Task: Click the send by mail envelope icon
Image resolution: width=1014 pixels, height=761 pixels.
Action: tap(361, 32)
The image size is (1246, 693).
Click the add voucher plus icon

····················

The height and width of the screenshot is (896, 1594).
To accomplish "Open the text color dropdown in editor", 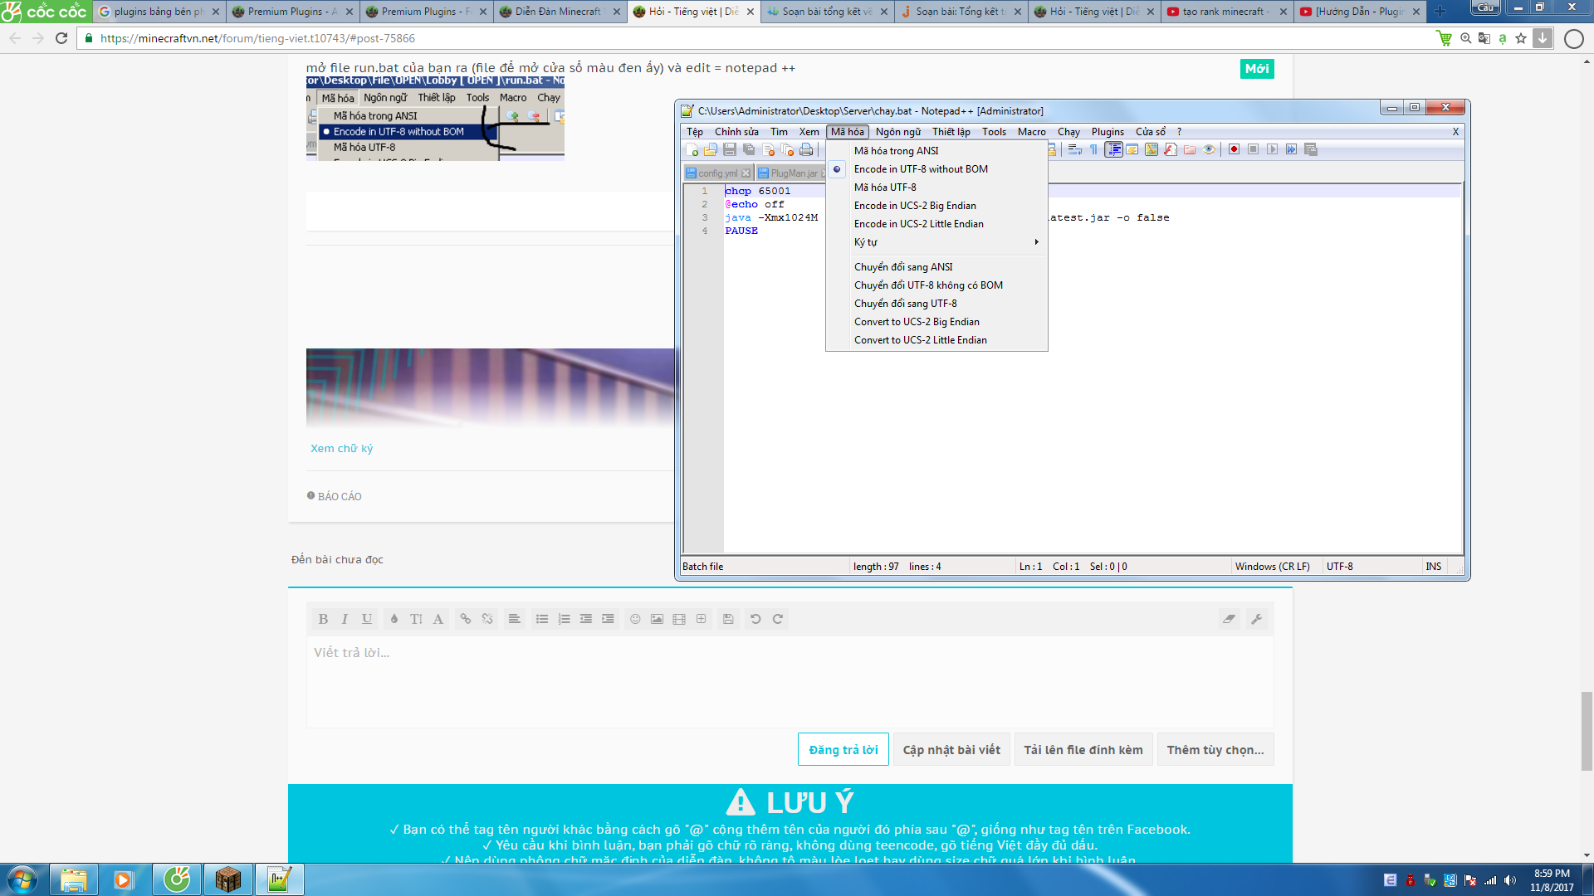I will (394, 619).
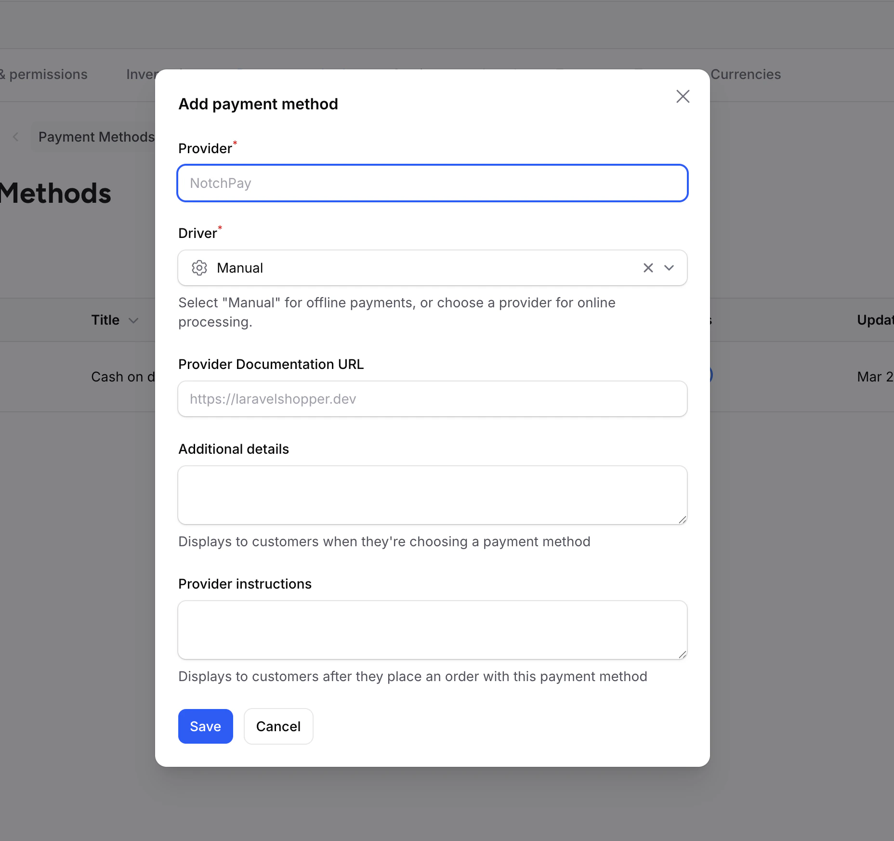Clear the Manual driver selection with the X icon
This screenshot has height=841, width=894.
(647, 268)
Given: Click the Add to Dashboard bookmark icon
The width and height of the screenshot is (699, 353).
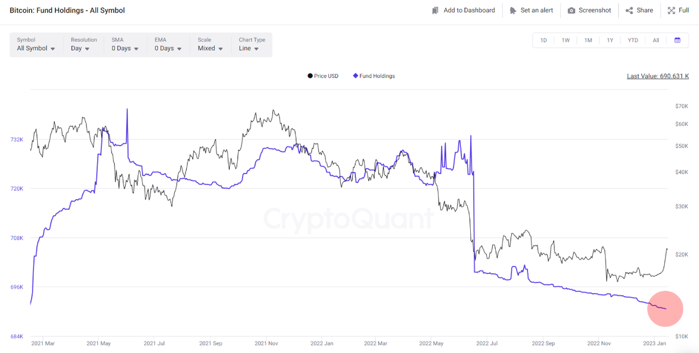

····················

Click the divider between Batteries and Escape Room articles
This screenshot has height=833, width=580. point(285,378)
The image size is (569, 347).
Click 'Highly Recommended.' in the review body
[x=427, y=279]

····················

--- Written instruction ---
Rewrite the data from the line with "Task: Click the send by mail envelope icon" up to and including the line with "Click the add voucher plus icon", keeping every line. Multiply each coordinate in the answers by 1.5 and round to whole numbers, with halves rounded up.

--- Full output ---
Task: Click the send by mail envelope icon
Image resolution: width=1014 pixels, height=761 pixels.
Action: tap(542, 48)
The image size is (1246, 693).
Click the add voucher plus icon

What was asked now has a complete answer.